Though Nichaud remembered her father recording the Carlton song, she never did get to hear the completed version until the club recently completed the duty.

“Oh it’s wonderful to hear Dad sing the song. You’ve made my day. Smacka was just so loved by everyone,” was her response.

The Blueseum’s Jamie Sanderson can be accredited with giving Smacka’s version its belated moment in the sun, having uploaded the audio recording of the disc onto Carlton's Blueseum website after snapping up the precious vinyl on ebay (accessible here).

The A side of the recording features Smacka’s version, whilst the flip side carries a history of the club, narrated by Don Kinsey, and another version of Lily of Laguna performed by the Jazz Preachers.

The Carlton theme song was adapted from the original recording of Lily Of Laguna, penned by the British composer Leslie Stuart way back in 1898.

Whilst the Blueseum has a theory of when the Carlton adaptation was penned and by whom, its origins remain something of a mystery.

To quote our Club Song page:

“Carlton’s theme song has several different people who claim to have written the song.

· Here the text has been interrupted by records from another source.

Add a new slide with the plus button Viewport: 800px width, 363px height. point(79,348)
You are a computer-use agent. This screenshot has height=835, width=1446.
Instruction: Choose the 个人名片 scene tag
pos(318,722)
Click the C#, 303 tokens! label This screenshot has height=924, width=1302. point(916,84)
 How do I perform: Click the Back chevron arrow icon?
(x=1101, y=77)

The one arguably with the strongest claim is that it was written by Agnes Wright and her cousin Irene McEldrew (Agnes’ mother was Dan Minogue’s sister Dorrie, so her uncle was Dan Minogue) the then coach of Carlton (1929-1934) and was written around 1929 to 1931 when Lily of Laguna was again a popular song in Australia.

Agnes lived in Middle Park/Albert Park and did have several Carlton players boarding with them like Soapy Vallence and Eric Huxtable etc. One day after training/or a good win these Carlton players “bemoaned the fact that Carlton didn’t have a theme song”. So Agnes and Irene composed the Old Dark Navy Blues (with these players?). Another claim is it was written by Jeffrey and Anne Hales.”

But Carlton’s last member of the 1938 premiership team, Don McIntyre, has no knowledge of ever singing the theme song after a Carlton victory, nor does Alex Way, a member of the 1945 Bloodbath team.

“Smacka” was born Graham Francis Fitzgibbon in Mordialloc in 1920. According to Nichaud, her father inherited the nickname as a boy.

“Dad’s father Frank Fitzgibbon worked at the races as a clerk for a bookmaker named Roy Youlden,” Nichaud says.

“Now Roy was always making up nicknames, and when Graham Francis Fitzgibbon was born Roy called him a little Smacka – a Smacka Smoderous . . . and no-one ever called Dad anything other than Smacka ever again.”

Smacka died of a cerebral haemorrhage in December 1979, two months short of his 50th birthday. He was buried at Brighton Cemetery where the epitaph on his grave reads “What joy you brought us all”.